WHAT IS REQUIRED
In the data that follows, find the line with "Metų ratas (1036, 838)"; transcribe it, every later line up to the one with "Каждый киевлянин сам", and that line as well, exactly and with no others.
══ SUPPLIED INFORMATION
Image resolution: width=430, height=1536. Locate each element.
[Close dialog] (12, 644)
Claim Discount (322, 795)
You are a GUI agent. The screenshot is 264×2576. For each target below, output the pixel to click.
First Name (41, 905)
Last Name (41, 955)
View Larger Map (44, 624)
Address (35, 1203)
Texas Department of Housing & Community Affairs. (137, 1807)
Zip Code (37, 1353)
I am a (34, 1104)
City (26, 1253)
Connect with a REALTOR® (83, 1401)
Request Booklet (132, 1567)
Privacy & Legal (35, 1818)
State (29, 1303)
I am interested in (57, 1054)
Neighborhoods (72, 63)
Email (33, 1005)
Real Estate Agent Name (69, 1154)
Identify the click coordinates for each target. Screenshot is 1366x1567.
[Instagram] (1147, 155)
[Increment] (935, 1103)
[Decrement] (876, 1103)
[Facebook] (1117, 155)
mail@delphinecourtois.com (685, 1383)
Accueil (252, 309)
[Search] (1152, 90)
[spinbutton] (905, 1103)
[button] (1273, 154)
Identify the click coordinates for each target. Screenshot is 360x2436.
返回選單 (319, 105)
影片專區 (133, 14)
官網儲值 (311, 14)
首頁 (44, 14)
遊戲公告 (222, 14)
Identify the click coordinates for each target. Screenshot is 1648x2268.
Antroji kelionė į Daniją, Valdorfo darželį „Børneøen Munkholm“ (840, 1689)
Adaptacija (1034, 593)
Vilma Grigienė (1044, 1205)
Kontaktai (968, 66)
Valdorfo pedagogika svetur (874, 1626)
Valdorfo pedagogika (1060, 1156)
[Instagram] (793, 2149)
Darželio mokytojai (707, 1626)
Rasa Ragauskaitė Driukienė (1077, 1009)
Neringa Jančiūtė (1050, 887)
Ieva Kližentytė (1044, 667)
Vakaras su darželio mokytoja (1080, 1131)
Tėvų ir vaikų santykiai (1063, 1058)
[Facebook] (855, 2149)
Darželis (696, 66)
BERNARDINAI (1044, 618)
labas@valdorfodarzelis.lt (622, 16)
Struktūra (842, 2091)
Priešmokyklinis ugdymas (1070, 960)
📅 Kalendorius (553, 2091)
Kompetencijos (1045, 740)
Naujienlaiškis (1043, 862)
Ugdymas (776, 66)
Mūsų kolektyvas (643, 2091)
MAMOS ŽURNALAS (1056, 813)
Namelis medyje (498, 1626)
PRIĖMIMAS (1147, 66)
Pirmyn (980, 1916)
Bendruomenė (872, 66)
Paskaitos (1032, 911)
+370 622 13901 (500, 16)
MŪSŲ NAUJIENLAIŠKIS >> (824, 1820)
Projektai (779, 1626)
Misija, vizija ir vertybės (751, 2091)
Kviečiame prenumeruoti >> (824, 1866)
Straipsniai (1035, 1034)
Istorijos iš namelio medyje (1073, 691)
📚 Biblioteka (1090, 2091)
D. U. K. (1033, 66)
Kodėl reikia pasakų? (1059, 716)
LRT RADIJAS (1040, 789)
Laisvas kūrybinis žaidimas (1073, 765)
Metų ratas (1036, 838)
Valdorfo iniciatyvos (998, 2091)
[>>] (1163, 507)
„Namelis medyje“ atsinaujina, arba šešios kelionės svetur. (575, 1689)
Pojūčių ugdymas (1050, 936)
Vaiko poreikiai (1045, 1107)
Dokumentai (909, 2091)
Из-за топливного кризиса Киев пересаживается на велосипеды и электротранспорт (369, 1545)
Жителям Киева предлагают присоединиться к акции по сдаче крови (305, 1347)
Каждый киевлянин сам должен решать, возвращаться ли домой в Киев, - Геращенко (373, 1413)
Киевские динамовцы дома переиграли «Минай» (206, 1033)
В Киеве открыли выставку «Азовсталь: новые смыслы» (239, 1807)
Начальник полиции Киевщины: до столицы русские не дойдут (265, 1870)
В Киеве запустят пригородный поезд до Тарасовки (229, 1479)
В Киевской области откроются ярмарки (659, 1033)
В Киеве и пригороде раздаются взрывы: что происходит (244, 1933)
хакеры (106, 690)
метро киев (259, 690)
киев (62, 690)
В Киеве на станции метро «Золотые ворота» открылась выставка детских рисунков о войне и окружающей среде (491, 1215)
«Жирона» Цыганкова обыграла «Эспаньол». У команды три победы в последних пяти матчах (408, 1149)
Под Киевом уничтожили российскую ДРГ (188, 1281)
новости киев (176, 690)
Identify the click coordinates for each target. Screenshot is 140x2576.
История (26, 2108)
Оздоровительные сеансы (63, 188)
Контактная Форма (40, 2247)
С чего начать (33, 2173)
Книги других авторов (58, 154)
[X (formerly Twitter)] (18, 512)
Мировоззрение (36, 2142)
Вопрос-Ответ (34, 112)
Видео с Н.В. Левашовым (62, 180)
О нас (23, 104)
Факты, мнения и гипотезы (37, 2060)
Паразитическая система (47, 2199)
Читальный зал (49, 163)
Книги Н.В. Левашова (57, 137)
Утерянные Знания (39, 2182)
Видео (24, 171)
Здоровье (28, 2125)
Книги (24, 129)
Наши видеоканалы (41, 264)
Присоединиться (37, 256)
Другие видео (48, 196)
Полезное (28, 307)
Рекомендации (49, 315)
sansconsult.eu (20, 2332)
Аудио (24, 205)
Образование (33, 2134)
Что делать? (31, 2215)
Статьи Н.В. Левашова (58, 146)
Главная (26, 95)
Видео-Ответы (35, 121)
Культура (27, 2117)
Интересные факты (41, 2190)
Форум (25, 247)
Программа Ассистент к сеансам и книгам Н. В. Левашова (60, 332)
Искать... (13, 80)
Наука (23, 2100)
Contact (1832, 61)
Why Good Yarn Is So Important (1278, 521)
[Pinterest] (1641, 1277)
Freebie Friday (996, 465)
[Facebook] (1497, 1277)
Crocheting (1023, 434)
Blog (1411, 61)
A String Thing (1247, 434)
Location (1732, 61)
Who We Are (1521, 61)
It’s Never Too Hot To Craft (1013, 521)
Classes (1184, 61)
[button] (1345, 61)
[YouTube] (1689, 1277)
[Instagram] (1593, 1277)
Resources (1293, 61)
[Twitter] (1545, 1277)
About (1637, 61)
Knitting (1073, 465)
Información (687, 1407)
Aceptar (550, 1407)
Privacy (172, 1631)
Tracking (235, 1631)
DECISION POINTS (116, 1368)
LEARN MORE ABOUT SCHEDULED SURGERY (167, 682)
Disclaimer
════
REPLY TO THE TASK
Metų ratas (1036, 838)
Valdorfo iniciatyvos (998, 2091)
[>>] (1163, 507)
„Namelis medyje“ atsinaujina, arba šešios kelionės svetur. (575, 1689)
Pojūčių ugdymas (1050, 936)
Vaiko poreikiai (1045, 1107)
Dokumentai (909, 2091)
Из-за топливного кризиса Киев пересаживается на велосипеды и электротранспорт (369, 1545)
Жителям Киева предлагают присоединиться к акции по сдаче крови (305, 1347)
Каждый киевлянин сам должен решать, возвращаться ли домой в Киев, - Геращенко (373, 1413)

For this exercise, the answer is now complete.